Тура махнул рукой и вышел за дверь.
В коридоре он лицом к лицу столкнулся с Соатовым.
— О! — воскликнул тот радостно. — На ловца и зверь бежит. Я тебя разыскиваю по всему городу, а ты где-то прячешься.
— А мне нет нужды прятаться, — сказал Тура.
— Ну давай зайдем ко мне, есть о чем поговорить.
— У меня, Икрам, сейчас нет времени с тобой разговаривать, — сказал Тура и хотел пройти, но Соатов взял eго за руку.
— Нет, дорогой, у нас более срочных дел нету. Это я тебе говорю не как бывший сотрудник, а как прокурор по надзору за следствием в органах милиции. Заходи, дорогой!
Он отпер дверь и пропустил Туру вперед. В кабинете было душно. Соатов в нем не работал, просто оставлял за собой на время следствия.
— Усаживайся. Помнишь, как у Бабеля написано? Когда господин пристав предлагает садиться, то как-то неудобно стоять… — Он подошел к столу, выдвинул верхний ящик, что-то проверил в нем.
«Оружие.

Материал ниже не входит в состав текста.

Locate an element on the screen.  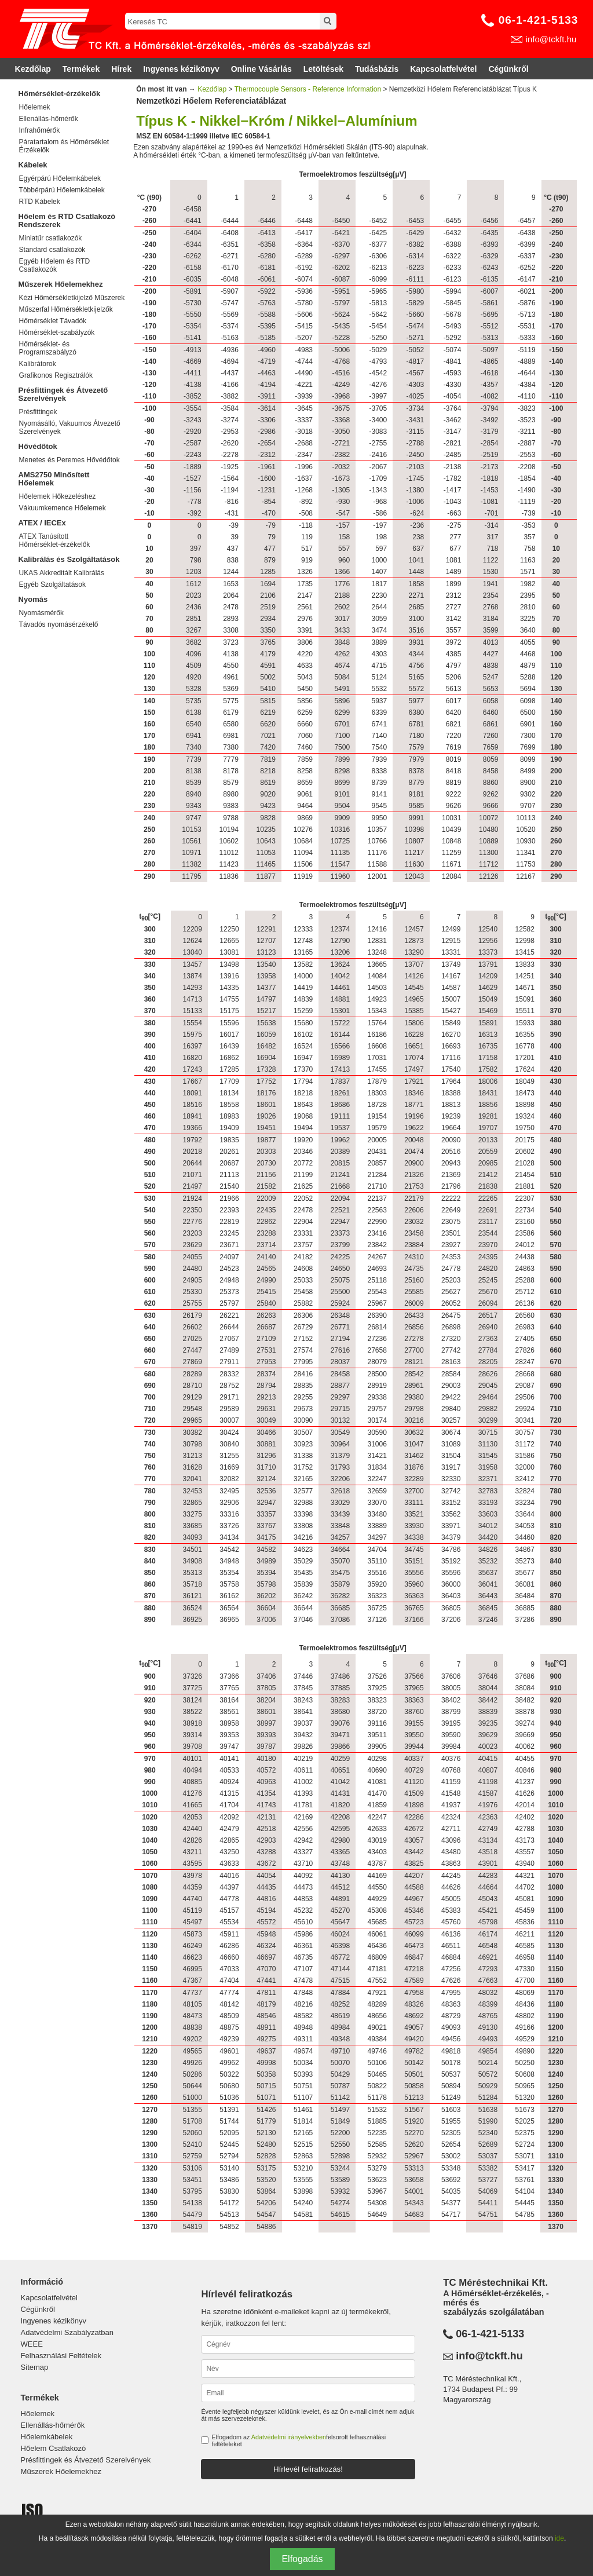
ATEX / IECEx is located at coordinates (42, 522).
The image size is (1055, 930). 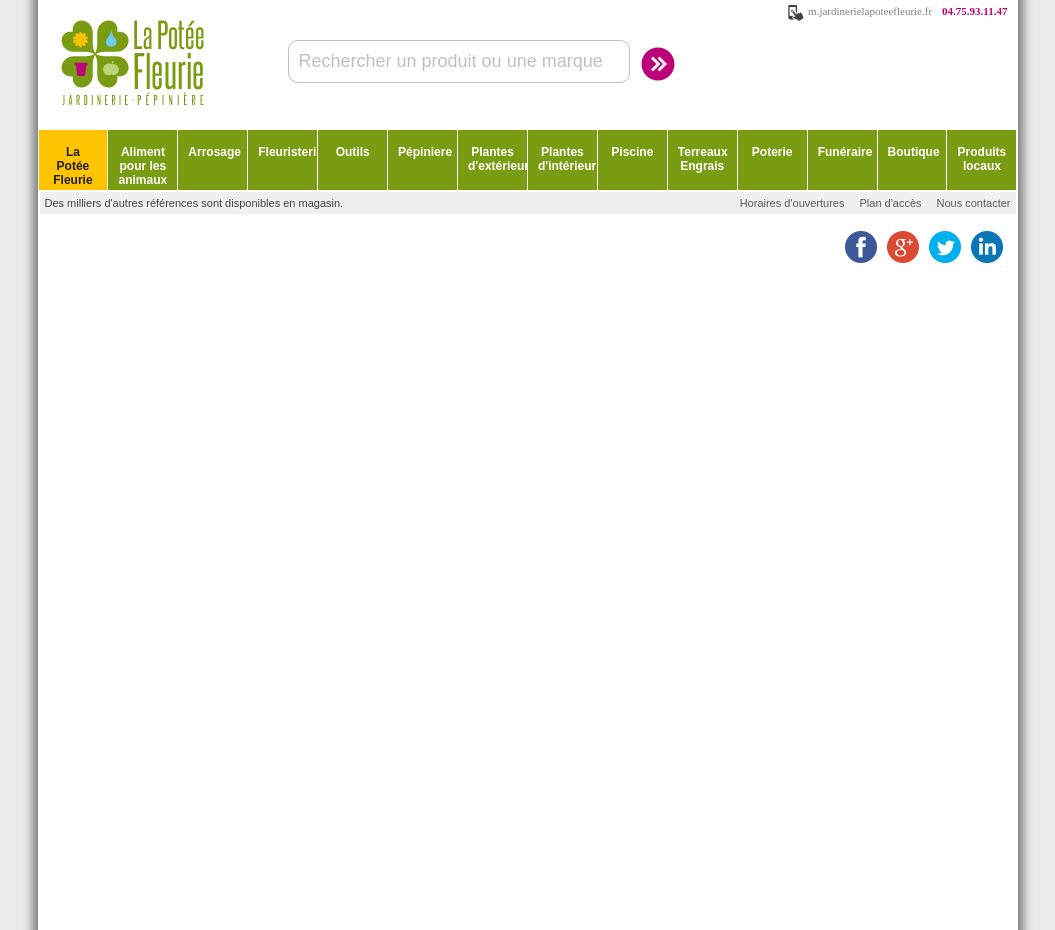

Боится меня», — подумал Тура. Он сел.
— Жара такая, даже к вечеру не отпускает, — Соатов подставил голову и шею мощной струе включенного вентилятора, сохраняя на лице постное, благостно-скорбное выражение.
Тура подумал, что Соатов — красивый, заметный человек, но и он, Халматов, вряд ли смог бы составить для ориентировки его словесный портрет. А если бы и составил, Соатова все равно никто бы не опознал — у него было усредненно-красивое лицо.